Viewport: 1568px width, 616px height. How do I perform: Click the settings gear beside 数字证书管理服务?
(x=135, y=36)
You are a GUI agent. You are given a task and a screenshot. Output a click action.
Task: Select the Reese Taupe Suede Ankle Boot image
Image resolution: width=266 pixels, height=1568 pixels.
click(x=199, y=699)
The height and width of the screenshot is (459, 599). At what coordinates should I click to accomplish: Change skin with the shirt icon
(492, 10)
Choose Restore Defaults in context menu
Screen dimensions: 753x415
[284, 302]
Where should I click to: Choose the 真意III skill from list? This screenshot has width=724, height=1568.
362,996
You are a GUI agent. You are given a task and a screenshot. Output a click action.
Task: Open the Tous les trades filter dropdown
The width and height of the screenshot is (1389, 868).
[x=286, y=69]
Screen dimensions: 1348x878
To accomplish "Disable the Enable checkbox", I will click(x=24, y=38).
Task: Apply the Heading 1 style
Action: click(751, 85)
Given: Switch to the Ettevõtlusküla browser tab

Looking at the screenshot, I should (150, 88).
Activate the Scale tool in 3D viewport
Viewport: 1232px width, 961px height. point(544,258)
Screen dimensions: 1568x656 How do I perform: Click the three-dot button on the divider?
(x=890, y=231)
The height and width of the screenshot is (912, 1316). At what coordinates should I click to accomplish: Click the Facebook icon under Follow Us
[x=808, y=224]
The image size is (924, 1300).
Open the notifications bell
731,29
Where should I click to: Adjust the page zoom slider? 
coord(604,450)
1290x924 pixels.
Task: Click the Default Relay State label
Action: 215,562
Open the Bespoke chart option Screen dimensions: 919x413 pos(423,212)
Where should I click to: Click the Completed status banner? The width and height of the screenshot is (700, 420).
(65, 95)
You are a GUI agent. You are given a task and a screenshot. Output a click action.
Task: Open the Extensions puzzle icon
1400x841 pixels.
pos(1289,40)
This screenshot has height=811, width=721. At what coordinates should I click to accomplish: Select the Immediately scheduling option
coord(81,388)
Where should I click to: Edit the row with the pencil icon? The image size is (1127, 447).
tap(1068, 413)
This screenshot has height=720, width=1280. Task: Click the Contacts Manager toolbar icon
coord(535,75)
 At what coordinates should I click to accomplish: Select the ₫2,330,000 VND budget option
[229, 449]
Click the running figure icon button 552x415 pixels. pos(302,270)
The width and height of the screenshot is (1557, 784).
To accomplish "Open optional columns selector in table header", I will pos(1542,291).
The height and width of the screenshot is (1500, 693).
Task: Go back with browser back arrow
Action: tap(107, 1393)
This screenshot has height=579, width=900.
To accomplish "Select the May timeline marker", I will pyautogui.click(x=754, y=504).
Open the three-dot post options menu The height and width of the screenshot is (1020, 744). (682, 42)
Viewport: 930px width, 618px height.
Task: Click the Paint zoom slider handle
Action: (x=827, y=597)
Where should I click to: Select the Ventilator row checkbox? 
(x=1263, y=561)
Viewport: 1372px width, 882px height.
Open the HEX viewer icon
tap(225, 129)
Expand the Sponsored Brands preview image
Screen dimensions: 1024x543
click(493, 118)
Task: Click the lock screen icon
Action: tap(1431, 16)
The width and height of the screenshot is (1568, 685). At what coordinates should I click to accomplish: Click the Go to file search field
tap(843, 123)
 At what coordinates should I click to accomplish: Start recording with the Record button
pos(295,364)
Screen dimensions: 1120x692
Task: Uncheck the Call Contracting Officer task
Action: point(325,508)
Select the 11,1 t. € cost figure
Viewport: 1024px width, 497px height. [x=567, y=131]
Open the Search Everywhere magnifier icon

**Exercise details**
Reproduce verbatim only the segment of the listing bounded by the line containing "This screenshot has height=720, width=1280." and the line containing "Click the running", with both boundary lines included.

**Answer to this exercise**
This screenshot has height=720, width=1280. Task: Click the Contacts Manager toolbar icon
coord(535,75)
 At what coordinates should I click to accomplish: Select the ₫2,330,000 VND budget option
[229, 449]
Click the running figure icon button 552x415 pixels. pos(302,270)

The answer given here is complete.